GDS_RIP Benchmark: 300 MM Wafer Scale Mask



Wafer scale masks are commonly used to create flip chip packages and are built up directly onto the finished wafer. The line widths used for flip chip RDL are on the order of 10-20 um in width.

 

Example redistribution circuit for flip chip built on the wafer.

 

The mask used to build the redistribution layers (RDL) must cover the entire wafer. Since the line widths are on the order of 10-20 um this usually requires an image writer to support a DPI of 8000 to 10,000 for smooth line edges and precision.

 

The mask for RDL can be very complex. In this 300 mm example, there are over 7000 circuits on the wafer.



Rasterizer Benchmark

We are going to test Artwork's GDS_RIP rasterizer using a typical 300 mm RDL mask as the input. We can then compare the effects of different settings and different hardware on how fast the program can RIP the input data.

The Input File

The input file ( rdl_array_wo_plating_ring.gds.zip 2.34 MB zipped ) was created by taking the RDL circuit and stepping it across a 300 mm wafer. The stepped data was then clipped into a circular shape in preparation for adding a plating ring (which we did not add). Two of the die in the array were replaced with alignment targets.

This input exhibits a lot of repetition and we will compare GDS_RIP -- which does not take advantage of repetition -- to RTCR, a specialized rasterizer that does use the repetition to speed up the raster generation.


The Output Data

We will output compressed TIFF (packbits) in order to minimize the disk IO. This requires some extra CPU cycles to perform the compression but is much faster than writing the uncompressed bitmap to disk.


Banding or Striping

Our rasterizers are able to produce very large bitmaps with limited memory in the computer by dividing the image area into stripes or bands. The "size" of the stripe or band is determined by both the amount of memory available to hold it and the width (or height) of the area to be processed.

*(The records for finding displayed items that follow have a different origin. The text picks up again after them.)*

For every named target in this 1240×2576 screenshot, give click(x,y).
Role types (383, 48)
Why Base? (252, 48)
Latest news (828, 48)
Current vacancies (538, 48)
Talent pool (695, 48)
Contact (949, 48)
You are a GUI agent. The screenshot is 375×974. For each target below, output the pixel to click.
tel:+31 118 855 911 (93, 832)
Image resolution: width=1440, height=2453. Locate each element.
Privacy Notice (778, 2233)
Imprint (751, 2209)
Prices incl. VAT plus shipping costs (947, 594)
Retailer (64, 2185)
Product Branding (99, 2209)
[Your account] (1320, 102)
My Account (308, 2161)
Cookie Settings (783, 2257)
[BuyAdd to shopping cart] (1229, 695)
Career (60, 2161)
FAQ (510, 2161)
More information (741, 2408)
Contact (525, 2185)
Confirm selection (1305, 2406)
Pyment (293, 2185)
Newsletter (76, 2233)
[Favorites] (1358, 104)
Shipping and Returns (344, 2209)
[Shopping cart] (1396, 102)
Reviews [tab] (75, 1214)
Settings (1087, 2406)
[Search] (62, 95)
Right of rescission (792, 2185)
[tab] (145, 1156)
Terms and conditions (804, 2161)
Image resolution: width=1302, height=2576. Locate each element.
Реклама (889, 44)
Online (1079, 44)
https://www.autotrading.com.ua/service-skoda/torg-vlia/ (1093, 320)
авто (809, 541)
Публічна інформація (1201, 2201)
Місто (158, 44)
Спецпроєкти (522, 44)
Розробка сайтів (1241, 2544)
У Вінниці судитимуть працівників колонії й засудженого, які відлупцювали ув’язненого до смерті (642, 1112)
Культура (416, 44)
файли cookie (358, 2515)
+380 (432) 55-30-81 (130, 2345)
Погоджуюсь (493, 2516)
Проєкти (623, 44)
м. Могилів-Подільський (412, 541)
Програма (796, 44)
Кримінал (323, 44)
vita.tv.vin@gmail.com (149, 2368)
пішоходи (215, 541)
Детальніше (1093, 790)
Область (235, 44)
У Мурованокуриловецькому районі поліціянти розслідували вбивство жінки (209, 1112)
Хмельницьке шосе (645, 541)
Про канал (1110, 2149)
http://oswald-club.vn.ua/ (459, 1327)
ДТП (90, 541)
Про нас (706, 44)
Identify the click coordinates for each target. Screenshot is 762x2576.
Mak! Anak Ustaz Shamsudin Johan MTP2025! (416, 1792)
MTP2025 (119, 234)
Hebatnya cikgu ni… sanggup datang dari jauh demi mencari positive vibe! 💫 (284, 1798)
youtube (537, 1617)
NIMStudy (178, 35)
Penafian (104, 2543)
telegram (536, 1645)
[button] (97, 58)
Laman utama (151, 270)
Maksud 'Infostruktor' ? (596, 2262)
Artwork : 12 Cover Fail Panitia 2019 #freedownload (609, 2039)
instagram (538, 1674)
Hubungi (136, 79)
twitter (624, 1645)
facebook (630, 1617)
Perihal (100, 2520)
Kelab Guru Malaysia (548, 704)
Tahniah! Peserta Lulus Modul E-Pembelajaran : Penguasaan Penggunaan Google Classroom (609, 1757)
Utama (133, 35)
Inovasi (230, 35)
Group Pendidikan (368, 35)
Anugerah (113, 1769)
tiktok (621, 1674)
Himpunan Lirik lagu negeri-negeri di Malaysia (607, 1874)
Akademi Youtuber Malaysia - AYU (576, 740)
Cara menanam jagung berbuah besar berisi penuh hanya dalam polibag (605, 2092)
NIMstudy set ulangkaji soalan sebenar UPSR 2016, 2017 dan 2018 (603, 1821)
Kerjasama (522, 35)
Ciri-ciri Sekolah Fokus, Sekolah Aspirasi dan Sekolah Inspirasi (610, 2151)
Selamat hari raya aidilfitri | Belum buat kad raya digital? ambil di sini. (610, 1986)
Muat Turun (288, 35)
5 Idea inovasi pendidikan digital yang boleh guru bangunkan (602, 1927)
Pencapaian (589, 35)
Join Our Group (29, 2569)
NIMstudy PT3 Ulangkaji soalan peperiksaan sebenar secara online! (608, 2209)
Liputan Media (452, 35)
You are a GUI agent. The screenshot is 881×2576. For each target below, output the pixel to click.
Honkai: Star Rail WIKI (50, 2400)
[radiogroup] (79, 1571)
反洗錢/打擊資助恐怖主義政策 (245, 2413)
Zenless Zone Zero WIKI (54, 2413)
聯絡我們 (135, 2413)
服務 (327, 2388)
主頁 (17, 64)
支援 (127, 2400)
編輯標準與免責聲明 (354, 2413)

Some image writers need the entire bitmap as a single file. Other image writers need stripes or bands of data that align with the approach used to "write" the pixels onto the mask.


32 or 64 bit

GDS_RIP is available as either a 32 bit or 64 bit library. 64 bit is recommended when the image size x DPI gets large. For example, a 350 x 350 mm image area at 8000 DPI will generate about 12E109 pixels or about 1.5 Gbytes of RAM. On a 64 bit machine equipped with 8 GB of RAM this could be done in a single pass; on a 32 bit machine this would require 3-4 bands to fit into the available RAM.


Hardware

The hardware that GDS_RIP runs on will greatly effect the speed. This includes:

  • CPU clock speed
  • Number of CPU cores
  • Amount of RAM
  • Disk I/O speed

GDS_RIP's rasterizer is multi-threaded so it can take advantage of 4 and 6 core CPUs. If uncompressed bitmaps are being written to disk then disk IO can become a dominant bottleneck. In such cases we might recommend an SSD to greatly reduce the disk IO.